The Third Coast

The Flag of Thunder Bay Ontario

This year has been a journey for me, like a long hike up a tall mountain. On the first day of January 2008, I renounced alcohol and that, as Robert Frost once said, has made all the difference… With more money in my pocket and a clearer head, I quickly realized that I needed my own place to live. I accepted guidance in the housing department from my boss / chef the Lord, and I moved into a basement studio outside of Harvard Square. Living by myself has allowed me to get to know myself.

Now its December and I am working towards a strong finish for this transformative year. Steps have been taken to eliminate all the negative substances from my body. I have discovered that the path I need to walk must be separate and apart from all that shit, or I will too easily slide back into the rut of addiction. The only thing I am willing to put into my body is marijuana, and in Massachusetts, in the November election, marijuana was decriminalized. So I ain’t no criminal.

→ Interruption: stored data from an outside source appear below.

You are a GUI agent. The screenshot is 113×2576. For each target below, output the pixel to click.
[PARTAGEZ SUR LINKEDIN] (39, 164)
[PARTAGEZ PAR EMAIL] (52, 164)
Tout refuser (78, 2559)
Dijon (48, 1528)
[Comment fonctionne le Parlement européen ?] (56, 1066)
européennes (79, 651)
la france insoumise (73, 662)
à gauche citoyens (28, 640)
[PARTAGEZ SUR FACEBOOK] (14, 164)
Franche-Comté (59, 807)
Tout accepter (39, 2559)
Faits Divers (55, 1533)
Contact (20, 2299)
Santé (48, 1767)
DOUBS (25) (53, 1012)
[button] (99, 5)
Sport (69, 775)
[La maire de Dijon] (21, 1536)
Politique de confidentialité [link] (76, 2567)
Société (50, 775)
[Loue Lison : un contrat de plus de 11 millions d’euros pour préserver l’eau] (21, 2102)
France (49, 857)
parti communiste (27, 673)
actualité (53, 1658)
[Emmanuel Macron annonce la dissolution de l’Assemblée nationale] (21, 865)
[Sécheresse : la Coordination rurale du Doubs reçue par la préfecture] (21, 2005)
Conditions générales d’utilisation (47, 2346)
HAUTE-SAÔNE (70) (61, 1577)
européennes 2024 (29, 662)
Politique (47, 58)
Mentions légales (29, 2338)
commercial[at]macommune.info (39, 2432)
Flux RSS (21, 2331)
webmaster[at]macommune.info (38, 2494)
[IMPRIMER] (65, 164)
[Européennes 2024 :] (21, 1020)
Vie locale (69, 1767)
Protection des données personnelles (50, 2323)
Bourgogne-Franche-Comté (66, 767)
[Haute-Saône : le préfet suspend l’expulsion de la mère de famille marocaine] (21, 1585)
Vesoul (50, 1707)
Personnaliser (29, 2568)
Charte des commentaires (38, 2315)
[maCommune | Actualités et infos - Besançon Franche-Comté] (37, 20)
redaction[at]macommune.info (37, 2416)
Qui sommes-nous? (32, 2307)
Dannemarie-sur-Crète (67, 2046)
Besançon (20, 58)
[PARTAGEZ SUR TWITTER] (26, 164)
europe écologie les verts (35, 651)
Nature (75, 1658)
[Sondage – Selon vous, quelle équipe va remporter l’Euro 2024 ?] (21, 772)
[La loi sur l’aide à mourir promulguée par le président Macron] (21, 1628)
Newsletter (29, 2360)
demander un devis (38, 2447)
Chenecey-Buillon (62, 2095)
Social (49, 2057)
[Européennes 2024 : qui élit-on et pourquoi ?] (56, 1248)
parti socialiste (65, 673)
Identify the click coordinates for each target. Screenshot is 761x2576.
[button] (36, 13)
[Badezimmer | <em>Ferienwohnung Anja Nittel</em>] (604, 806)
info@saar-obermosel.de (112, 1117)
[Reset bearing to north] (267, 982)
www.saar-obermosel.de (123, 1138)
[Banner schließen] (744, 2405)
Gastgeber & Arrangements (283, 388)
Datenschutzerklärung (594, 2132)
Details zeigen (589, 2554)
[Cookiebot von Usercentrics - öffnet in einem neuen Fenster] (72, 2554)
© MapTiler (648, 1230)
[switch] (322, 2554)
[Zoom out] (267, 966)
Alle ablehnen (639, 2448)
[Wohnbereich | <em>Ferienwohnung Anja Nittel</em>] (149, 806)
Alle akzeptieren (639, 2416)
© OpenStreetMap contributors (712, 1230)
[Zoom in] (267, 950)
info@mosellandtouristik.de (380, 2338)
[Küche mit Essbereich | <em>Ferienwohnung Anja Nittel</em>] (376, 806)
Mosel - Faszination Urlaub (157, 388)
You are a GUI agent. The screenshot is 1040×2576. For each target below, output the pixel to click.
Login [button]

What I am doing for myself sure enough feels right, but the hard work is only beginning. My good friend B told me of a promise she made to Life, one that I want to make publicly so that I’ll never forget it: Life, I’ll never hide from you in fear. What you bring to me may be unpleasant, but I will not break and run from it out of fear. I will accept the unpleasant side of life and not flinch and hold my ground and in doing so will I be better able to appreciate all that is lovely about life on Earth. The promise is made, and my word is my bond.

Whats in store for 2009, besides a new Prez and a new hope for America? After wintertime, when the season swings back to warmer temperatures, I would like to head out on a boat to the middle of the Great Lakes. It would be a spiritual mission to acknowledge the parts of me that have been damaged. You see, I ran away from my problems when I was 17 years old. I went to Chicago because I didn’t know how to cope with my mom and her problems, and didn’t return to the East until she passed away. Even returning, its taken five years to get my mind right. I remember walking down to the water’s edge in Grant Park, out on the rock jetties by the aquarium, staring out into the darkness of Lake Michigan trying to make sense of my life at that point.

With a wiser mind, and a more open heart, I would like to travel to that void to symbolically confront the fear I’ve been running from since I was a child… My mom took me to my first psychologist when I was 8 years old because I was too terrified to sleep alone in my room at night. The psychologist asked me to write down my three biggest fears, and two out of the three were that my mom would die. I still have the piece of paper, but I no longer have a living mother. Its time now for me to reconcile the fear and pain with love and hope, for my future’s sake. Out there, on the inland sea, in the middle of the scars carved out by receding glaciers,

yes I can.

4 thoughts on “The Third Coast”

  1. Re-reading this, makes me want to tack on some lyrics by Neil Young. Other people write better than I do:

    From “On the Way Home…”

    When the dream came
    I held my breath
    with my eyes closed
    I went insane,
    Like a smoke ring
    When the wind blows
    Now I won’t be back
    till later on
    If I do come back at all
    But you know me,
    and I miss you now.

  2. after giving up booze, you had a strange, sweaty-glow-thing happening, that has only recently disappeared. i’m grateful for that.

    hmmmm….jynx often has a similar strange glow in his eyes, but due to fur, i don’t know if it’s the same thing. he doesn’t seem sweaty. i’ll investigate further.